One of the men rides back to the Singleton ranch and informs Maria of Rod's death and Morgan's plans, claiming there is no one to stop him now. Maria takes a gun and rides into town, where she stands in the middle of the main street and waits for Morgan. Morgan walks toward her but she threatens to shoot him. He continues bringing the sheep along and she shoots him in the shoulder and he collapses on the ground. Seeing what she has done, she drops the gun and runs to Morgan, helping him and proving her affection. They bicker over how stubborn the other is and then share a kiss.

==Cast==
- Errol Flynn as Morgan Lane
- Alexis Smith as Maria Singleton
- S.Z. Sakall as Papa Schultz
- Douglas Kennedy as Rod
- Ian MacDonald as Reeves
- Lester Matthews as Forsythe
- Lane Chandler as Sheriff Jake Overby
- James Brown as Tex Coyne (uncredited)
- Art Gilmore as Narrator (uncredited)

==Production==
In June 1940, producer William Jacobs assigned Thames Williamson to work on the script and Errol Flynn was listed as a possible star. However, Flynn disliked making Westerns. In 1949 he told Hedda Hopper:Acting for me is sheer fun. There's only one thing I really don't want to do any more and that's Westerns. I guess I've trod every back trail and canyon pass in the entire west. I've never literally had to read the line, 'they went that a-way pard', but there is one cliche I've said so many times it comes back to me in all my nightmares. Every time there's a gap in the story, every time the writers don't know what to do next, they have me pull up ahead of my gang, assume a decidedly grim look, and say 'All right men, you know what to do now.' The fact is I've made so many of these things, scripts seem so much the same, that what it adds up to in my mind is that the studio says, 'Here's a horse. Get on.'

In December 1947 it was announced that Ronald Reagan would play the lead in Montana, with the script based on a novel by Ernest Haycox. By January 1948 the film became officially part of Warner Bros.' schedule for that year. The following month, the studio announced that the film would produced with a budget of $2 million.
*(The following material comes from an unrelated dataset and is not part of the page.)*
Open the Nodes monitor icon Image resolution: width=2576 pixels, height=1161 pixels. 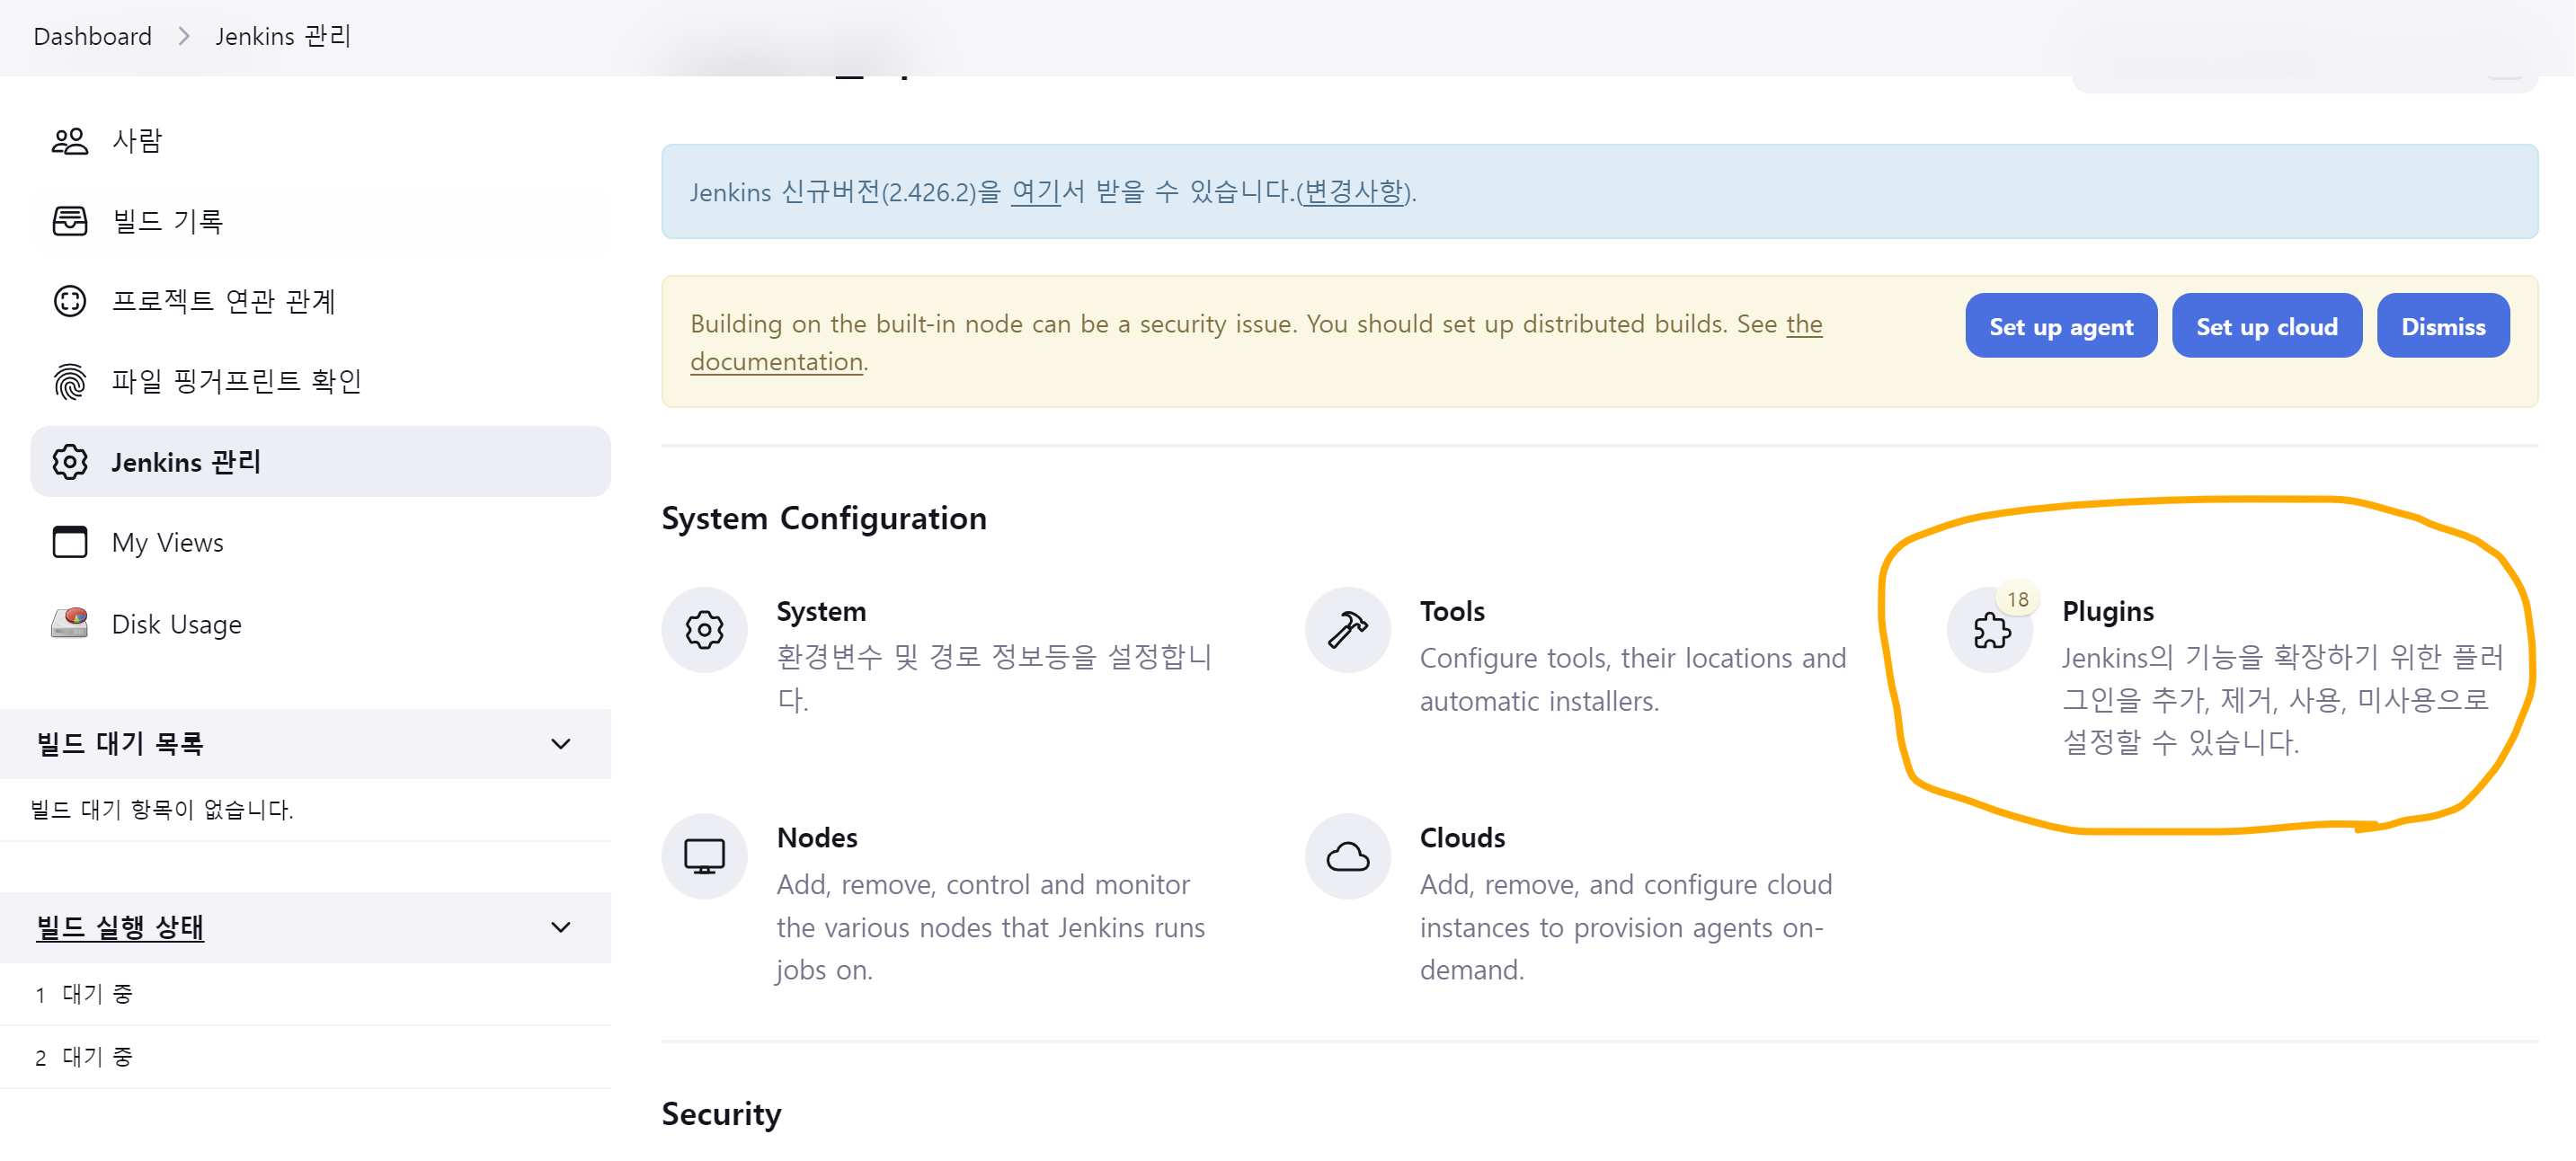point(704,856)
In July 1948, Warner Bros. ordered Flynn to return from his home in Jamaica and take the role under his contract. Later that month, Ray Enright was assigned to direct as his first film under a long-term contract with Warner Bros. In August, Alexis Smith and S. Z. Sakall were announced as costars.

Filming began in August 1948 with an incomplete script. James R. Webb and Charles G Booth were credited as working from a story by Ernest Haycox. Flynn missed some days of filming because of illness.

==Reception==
In a contemporary review for The New York Times, critic Bosley Crowther wrote: "Let's not dwell too long on the details. They're as plain as the nose on your face. Mr. Flynn can out-shoot, out-ride and out-punch any single cow-poke around the place. He can also make music with a gee-tar and sing cozy duets with Miss Smith, all of which have a powerful influence in changing her opinions with respect to sheep. But we're bound to profess that said details are awfully obvious, conventional and dull. Here's a picture about which the Warners and Mr. Flynn should feel sheepish, we're afraid."

Critic John L. Scott of the Los Angeles Times wrote: "Color adds to the scenic values of 'Montana,' and the action is fast-paced enough for western film devotees. Miss Smith, who plays with more fire than usual, and Flynn seem to be excellently matched as the battling romantics. ... 'Montana' won't set the cinema world on fire but it's solid western entertainment."

According to Variety, the film earned $2.1 million domestically in 1950. The film earned £131,969 in the UK and had admissions of 1,899,891 in France. According to Warner Bros records, the film earned $2,203,000 domestically and $1,444,000 overseas, a total of $3,647,000 overall. As its cost was $1,589,000, it is likely that the film returned a profit.

==Comic-book adaptation==
The film was released as a Fawcett Movie Comic #2.